The clear north-south pattern of CV reflects the increase in subtropicality, as indicated by the longer duration of dry spells from north to south, characteristic of the Mediterranean climate. Finally, the autumn maximum of precipitation in the eastern part of the IP differs from the typical winter maximum of the Mediterranean climate and coincides with the area where the WeMO has the greatest influence. In the SW, extending across the rest of the western part of PS and under the influence of the NAO, the precipitation maximum occurs in winter. Thus, there is a clear difference in precipitation seasonality between the eastern fringe and the SW, where the WeMO and the NAO exert their strongest influence on precipitation, respectively. As a hypothesis, the expansion of the autumn maximum in recent decades to many central plateau regions of the IP may be due to the increasing influence of progressively warmer Mediterranean waters (Pastor et al., 2020; López, 2021).
To contextualize the regional results, we have analyzed several studies on the influence of the NAO in the Mediterranean basin.
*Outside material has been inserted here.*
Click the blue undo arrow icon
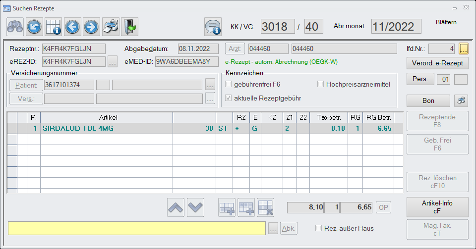[x=34, y=26]
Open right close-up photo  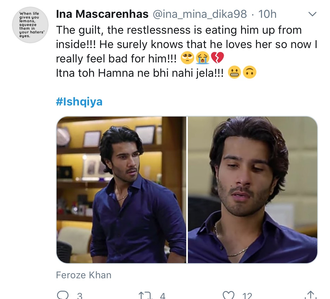coord(253,190)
Trigo et al. (2002) have already shown that a positive NAOi results in a negative rainfall anomaly over much of the western Mediterranean basin, extending from the study area to the Italian Peninsula, whereas the opposite occurs with a negative NAOi. For Morocco, Hakam et al (2025) have recently shown that in the winter/wet season, the WeMO has a significant influence on precipitation associated with negative regression coefficients. Similarly, the NAO is observed in many stations, also displaying a negative influence on precipitation. Using an artificial neural network, Velichkova et al. (2025) show that the impact of moderately negative NAO values is small in the Balkan region; however, NAO values below the 2σ level have a significant impact on the Balkan Peninsula, due to the activation of Mediterranean cyclones. Benzouaï et al (2024) indicate that there is a seasonal and annual negative correlation between sea surface temperature in the Algerian Sea and WeMOi and NAOi modes, among others. Using principal component analysis, Platikanov et al. (2024) highlighted the influence of the NAO and the WeMO on the precipitation of PS, the latter at local spatial resolutions. The results obtained for mainland Spain are consistent with all these references.